Dataset entries:

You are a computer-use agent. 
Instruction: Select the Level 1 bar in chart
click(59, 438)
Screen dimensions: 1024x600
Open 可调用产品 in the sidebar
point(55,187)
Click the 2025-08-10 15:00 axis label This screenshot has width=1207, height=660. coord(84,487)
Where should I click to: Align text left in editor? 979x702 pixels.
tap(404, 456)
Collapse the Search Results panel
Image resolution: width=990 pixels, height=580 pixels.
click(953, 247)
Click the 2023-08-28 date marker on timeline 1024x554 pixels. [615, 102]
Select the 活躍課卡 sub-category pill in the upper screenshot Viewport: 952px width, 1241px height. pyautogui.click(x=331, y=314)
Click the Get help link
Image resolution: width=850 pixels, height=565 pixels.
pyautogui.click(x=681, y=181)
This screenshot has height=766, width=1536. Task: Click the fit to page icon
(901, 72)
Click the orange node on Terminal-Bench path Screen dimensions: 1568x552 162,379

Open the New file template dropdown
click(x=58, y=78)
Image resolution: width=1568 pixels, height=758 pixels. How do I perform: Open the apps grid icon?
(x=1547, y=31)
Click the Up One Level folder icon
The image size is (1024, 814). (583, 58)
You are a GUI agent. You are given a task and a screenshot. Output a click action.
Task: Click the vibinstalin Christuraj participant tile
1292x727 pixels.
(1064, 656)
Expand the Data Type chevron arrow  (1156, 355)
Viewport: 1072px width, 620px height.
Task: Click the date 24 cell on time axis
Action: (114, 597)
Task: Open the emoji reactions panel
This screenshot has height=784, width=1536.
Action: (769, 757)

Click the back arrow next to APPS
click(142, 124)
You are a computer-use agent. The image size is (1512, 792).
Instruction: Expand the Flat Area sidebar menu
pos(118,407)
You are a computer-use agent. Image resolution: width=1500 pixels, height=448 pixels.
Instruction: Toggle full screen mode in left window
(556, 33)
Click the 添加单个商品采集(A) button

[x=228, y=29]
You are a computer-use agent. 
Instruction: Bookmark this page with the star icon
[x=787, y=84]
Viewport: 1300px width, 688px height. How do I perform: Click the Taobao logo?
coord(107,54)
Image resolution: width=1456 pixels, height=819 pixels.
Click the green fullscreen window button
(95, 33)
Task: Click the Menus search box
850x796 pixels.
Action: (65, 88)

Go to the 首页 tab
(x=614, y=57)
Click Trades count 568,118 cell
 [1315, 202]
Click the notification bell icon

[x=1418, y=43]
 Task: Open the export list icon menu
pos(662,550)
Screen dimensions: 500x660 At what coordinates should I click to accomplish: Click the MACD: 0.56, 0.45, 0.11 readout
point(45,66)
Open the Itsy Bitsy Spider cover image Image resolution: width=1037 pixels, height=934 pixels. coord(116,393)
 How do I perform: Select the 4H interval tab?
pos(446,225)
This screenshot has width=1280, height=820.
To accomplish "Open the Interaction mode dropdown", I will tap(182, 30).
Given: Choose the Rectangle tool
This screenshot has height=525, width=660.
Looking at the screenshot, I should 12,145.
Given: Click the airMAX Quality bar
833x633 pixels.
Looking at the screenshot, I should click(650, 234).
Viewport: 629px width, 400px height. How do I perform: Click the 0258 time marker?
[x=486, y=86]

» **What is being asked**
Extract every record. Keep wording exact.

» **Reply**
You are a computer-use agent. 
Instruction: Select the Level 1 bar in chart
click(59, 438)
Screen dimensions: 1024x600
Open 可调用产品 in the sidebar
point(55,187)
Click the 2025-08-10 15:00 axis label This screenshot has width=1207, height=660. coord(84,487)
Where should I click to: Align text left in editor? 979x702 pixels.
tap(404, 456)
Collapse the Search Results panel
Image resolution: width=990 pixels, height=580 pixels.
click(953, 247)
Click the 2023-08-28 date marker on timeline 1024x554 pixels. [615, 102]
Select the 活躍課卡 sub-category pill in the upper screenshot Viewport: 952px width, 1241px height. pyautogui.click(x=331, y=314)
Click the Get help link
Image resolution: width=850 pixels, height=565 pixels.
pyautogui.click(x=681, y=181)
This screenshot has height=766, width=1536. Task: Click the fit to page icon
(901, 72)
Click the orange node on Terminal-Bench path Screen dimensions: 1568x552 162,379

Open the New file template dropdown
click(x=58, y=78)
Image resolution: width=1568 pixels, height=758 pixels. How do I perform: Open the apps grid icon?
(x=1547, y=31)
Click the Up One Level folder icon
The image size is (1024, 814). (583, 58)
You are a GUI agent. You are given a task and a screenshot. Output a click action.
Task: Click the vibinstalin Christuraj participant tile
1292x727 pixels.
(1064, 656)
Expand the Data Type chevron arrow  (1156, 355)
Viewport: 1072px width, 620px height.
Task: Click the date 24 cell on time axis
Action: (114, 597)
Task: Open the emoji reactions panel
This screenshot has height=784, width=1536.
Action: (769, 757)

Click the back arrow next to APPS
click(142, 124)
You are a computer-use agent. The image size is (1512, 792).
Instruction: Expand the Flat Area sidebar menu
pos(118,407)
You are a computer-use agent. Image resolution: width=1500 pixels, height=448 pixels.
Instruction: Toggle full screen mode in left window
(556, 33)
Click the 添加单个商品采集(A) button

[x=228, y=29]
You are a computer-use agent. 
Instruction: Bookmark this page with the star icon
[x=787, y=84]
Viewport: 1300px width, 688px height. How do I perform: Click the Taobao logo?
coord(107,54)
Image resolution: width=1456 pixels, height=819 pixels.
Click the green fullscreen window button
(95, 33)
Task: Click the Menus search box
850x796 pixels.
Action: (65, 88)

Go to the 首页 tab
(x=614, y=57)
Click Trades count 568,118 cell
 [1315, 202]
Click the notification bell icon

[x=1418, y=43]
 Task: Open the export list icon menu
pos(662,550)
Screen dimensions: 500x660 At what coordinates should I click to accomplish: Click the MACD: 0.56, 0.45, 0.11 readout
point(45,66)
Open the Itsy Bitsy Spider cover image Image resolution: width=1037 pixels, height=934 pixels. coord(116,393)
 How do I perform: Select the 4H interval tab?
pos(446,225)
This screenshot has width=1280, height=820.
To accomplish "Open the Interaction mode dropdown", I will tap(182, 30).
Given: Choose the Rectangle tool
This screenshot has height=525, width=660.
Looking at the screenshot, I should 12,145.
Given: Click the airMAX Quality bar
833x633 pixels.
Looking at the screenshot, I should click(650, 234).
Viewport: 629px width, 400px height. How do I perform: Click the 0258 time marker?
[x=486, y=86]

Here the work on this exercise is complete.